STORED DATA ::
◇ ◇ ◇ ◇ ◇ ◇ ◇

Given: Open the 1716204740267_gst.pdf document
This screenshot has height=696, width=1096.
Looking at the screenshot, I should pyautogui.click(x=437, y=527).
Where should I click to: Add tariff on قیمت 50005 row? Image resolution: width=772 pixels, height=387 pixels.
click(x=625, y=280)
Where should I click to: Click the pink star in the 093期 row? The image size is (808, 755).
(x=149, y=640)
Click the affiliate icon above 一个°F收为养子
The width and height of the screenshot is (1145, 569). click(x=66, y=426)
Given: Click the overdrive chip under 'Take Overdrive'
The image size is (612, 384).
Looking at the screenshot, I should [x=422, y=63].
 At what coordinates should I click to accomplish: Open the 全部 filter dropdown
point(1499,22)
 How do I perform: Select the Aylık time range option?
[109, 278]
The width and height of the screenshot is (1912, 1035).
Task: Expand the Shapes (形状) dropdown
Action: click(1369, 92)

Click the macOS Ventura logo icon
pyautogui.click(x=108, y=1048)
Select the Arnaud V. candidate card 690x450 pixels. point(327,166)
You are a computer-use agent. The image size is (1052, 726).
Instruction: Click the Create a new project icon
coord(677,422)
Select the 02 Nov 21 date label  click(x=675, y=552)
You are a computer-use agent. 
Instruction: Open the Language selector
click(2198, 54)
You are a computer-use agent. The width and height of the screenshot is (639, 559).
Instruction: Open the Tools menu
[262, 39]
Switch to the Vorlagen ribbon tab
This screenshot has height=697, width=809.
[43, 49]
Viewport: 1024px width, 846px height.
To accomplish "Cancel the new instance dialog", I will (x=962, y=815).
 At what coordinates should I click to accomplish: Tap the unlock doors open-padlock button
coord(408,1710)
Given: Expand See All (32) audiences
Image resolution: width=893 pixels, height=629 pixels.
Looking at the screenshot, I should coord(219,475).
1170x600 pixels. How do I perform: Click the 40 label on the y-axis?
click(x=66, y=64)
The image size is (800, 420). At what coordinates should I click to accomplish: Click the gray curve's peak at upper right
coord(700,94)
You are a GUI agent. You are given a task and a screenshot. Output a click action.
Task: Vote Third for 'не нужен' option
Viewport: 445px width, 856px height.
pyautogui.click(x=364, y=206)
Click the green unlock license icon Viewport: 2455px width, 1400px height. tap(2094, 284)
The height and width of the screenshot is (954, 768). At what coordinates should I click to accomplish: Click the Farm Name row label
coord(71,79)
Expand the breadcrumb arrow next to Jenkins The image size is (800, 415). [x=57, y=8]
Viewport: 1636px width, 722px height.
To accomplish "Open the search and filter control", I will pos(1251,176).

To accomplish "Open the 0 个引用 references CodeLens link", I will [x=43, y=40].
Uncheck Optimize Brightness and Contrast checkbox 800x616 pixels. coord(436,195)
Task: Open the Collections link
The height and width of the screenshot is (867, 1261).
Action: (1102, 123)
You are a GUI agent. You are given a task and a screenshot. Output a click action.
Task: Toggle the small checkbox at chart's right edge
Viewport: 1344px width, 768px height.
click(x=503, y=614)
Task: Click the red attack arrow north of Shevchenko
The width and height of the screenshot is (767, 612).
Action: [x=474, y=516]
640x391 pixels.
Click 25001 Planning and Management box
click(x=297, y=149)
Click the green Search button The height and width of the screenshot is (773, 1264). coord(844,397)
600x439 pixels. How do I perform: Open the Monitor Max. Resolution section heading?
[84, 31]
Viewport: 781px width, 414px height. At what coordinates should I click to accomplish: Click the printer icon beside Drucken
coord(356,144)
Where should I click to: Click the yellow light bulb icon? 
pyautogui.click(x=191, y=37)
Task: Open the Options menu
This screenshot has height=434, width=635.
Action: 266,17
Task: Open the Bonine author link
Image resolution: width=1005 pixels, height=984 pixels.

◇ ◇ ◇ ◇ ◇ ◇ ◇

TRY IT ::
Look through the listing and return each line containing the word "will".

EXERCISE SOLUTION ::
To accomplish "Cancel the new instance dialog", I will (x=962, y=815).
To accomplish "Open the search and filter control", I will pos(1251,176).
To accomplish "Open the 0 个引用 references CodeLens link", I will [x=43, y=40].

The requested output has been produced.